Stored items:

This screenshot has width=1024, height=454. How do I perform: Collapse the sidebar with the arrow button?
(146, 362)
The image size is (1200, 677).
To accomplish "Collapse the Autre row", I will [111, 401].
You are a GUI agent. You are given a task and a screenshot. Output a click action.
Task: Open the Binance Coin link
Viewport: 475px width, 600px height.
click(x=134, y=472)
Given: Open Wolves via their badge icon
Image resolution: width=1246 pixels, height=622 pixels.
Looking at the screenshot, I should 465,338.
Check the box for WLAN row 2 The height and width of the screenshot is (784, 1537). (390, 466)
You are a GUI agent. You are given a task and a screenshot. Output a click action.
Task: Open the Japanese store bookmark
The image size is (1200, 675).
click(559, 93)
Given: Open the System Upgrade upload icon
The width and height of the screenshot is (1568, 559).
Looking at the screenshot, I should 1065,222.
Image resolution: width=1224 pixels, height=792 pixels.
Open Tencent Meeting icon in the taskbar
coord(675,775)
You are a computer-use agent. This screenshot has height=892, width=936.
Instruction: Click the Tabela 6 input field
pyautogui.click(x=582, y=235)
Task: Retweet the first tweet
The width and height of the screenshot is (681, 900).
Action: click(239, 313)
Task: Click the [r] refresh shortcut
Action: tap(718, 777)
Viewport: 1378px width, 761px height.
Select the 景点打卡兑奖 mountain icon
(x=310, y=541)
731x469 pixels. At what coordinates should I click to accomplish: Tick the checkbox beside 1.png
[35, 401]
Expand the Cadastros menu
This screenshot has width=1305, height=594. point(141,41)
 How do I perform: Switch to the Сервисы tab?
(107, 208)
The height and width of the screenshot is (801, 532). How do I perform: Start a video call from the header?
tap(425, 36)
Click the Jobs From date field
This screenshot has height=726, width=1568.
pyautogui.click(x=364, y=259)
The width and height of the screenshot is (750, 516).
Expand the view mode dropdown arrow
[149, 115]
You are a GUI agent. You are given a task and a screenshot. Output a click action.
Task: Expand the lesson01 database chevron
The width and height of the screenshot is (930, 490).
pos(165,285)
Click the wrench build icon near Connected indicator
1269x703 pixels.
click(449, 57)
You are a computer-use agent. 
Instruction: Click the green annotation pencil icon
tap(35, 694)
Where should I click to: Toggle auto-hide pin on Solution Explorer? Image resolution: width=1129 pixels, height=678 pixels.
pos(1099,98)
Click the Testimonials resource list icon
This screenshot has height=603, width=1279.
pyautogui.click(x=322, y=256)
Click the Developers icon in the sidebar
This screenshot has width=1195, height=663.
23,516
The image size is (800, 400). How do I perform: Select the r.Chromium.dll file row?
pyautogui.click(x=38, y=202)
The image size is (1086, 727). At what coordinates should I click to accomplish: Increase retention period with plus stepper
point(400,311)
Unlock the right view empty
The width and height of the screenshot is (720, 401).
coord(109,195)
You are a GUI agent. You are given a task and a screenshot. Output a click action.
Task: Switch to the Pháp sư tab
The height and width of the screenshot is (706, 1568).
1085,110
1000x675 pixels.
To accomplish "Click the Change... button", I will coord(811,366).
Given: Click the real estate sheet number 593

▸ Work to be completed
Without leaving anything out, transcribe the records above exactly.

▸ Reply
This screenshot has width=1024, height=454. How do I perform: Collapse the sidebar with the arrow button?
(146, 362)
The image size is (1200, 677).
To accomplish "Collapse the Autre row", I will [111, 401].
You are a GUI agent. You are given a task and a screenshot. Output a click action.
Task: Open the Binance Coin link
Viewport: 475px width, 600px height.
click(x=134, y=472)
Given: Open Wolves via their badge icon
Image resolution: width=1246 pixels, height=622 pixels.
Looking at the screenshot, I should 465,338.
Check the box for WLAN row 2 The height and width of the screenshot is (784, 1537). (390, 466)
You are a GUI agent. You are given a task and a screenshot. Output a click action.
Task: Open the Japanese store bookmark
The image size is (1200, 675).
click(559, 93)
Given: Open the System Upgrade upload icon
The width and height of the screenshot is (1568, 559).
Looking at the screenshot, I should 1065,222.
Image resolution: width=1224 pixels, height=792 pixels.
Open Tencent Meeting icon in the taskbar
coord(675,775)
You are a computer-use agent. This screenshot has height=892, width=936.
Instruction: Click the Tabela 6 input field
pyautogui.click(x=582, y=235)
Task: Retweet the first tweet
The width and height of the screenshot is (681, 900).
Action: click(239, 313)
Task: Click the [r] refresh shortcut
Action: tap(718, 777)
Viewport: 1378px width, 761px height.
Select the 景点打卡兑奖 mountain icon
(x=310, y=541)
731x469 pixels. At what coordinates should I click to accomplish: Tick the checkbox beside 1.png
[35, 401]
Expand the Cadastros menu
This screenshot has width=1305, height=594. point(141,41)
 How do I perform: Switch to the Сервисы tab?
(107, 208)
The height and width of the screenshot is (801, 532). How do I perform: Start a video call from the header?
tap(425, 36)
Click the Jobs From date field
This screenshot has height=726, width=1568.
pyautogui.click(x=364, y=259)
The width and height of the screenshot is (750, 516).
Expand the view mode dropdown arrow
[149, 115]
You are a GUI agent. You are given a task and a screenshot. Output a click action.
Task: Expand the lesson01 database chevron
The width and height of the screenshot is (930, 490).
pos(165,285)
Click the wrench build icon near Connected indicator
1269x703 pixels.
click(449, 57)
You are a computer-use agent. 
Instruction: Click the green annotation pencil icon
tap(35, 694)
Where should I click to: Toggle auto-hide pin on Solution Explorer? Image resolution: width=1129 pixels, height=678 pixels.
pos(1099,98)
Click the Testimonials resource list icon
This screenshot has height=603, width=1279.
pyautogui.click(x=322, y=256)
Click the Developers icon in the sidebar
This screenshot has width=1195, height=663.
23,516
The image size is (800, 400). How do I perform: Select the r.Chromium.dll file row?
pyautogui.click(x=38, y=202)
The image size is (1086, 727). At what coordinates should I click to accomplish: Increase retention period with plus stepper
point(400,311)
Unlock the right view empty
The width and height of the screenshot is (720, 401).
coord(109,195)
You are a GUI agent. You are given a task and a screenshot. Output a click action.
Task: Switch to the Pháp sư tab
The height and width of the screenshot is (706, 1568).
1085,110
1000x675 pixels.
To accomplish "Click the Change... button", I will coord(811,366).
Given: Click the real estate sheet number 593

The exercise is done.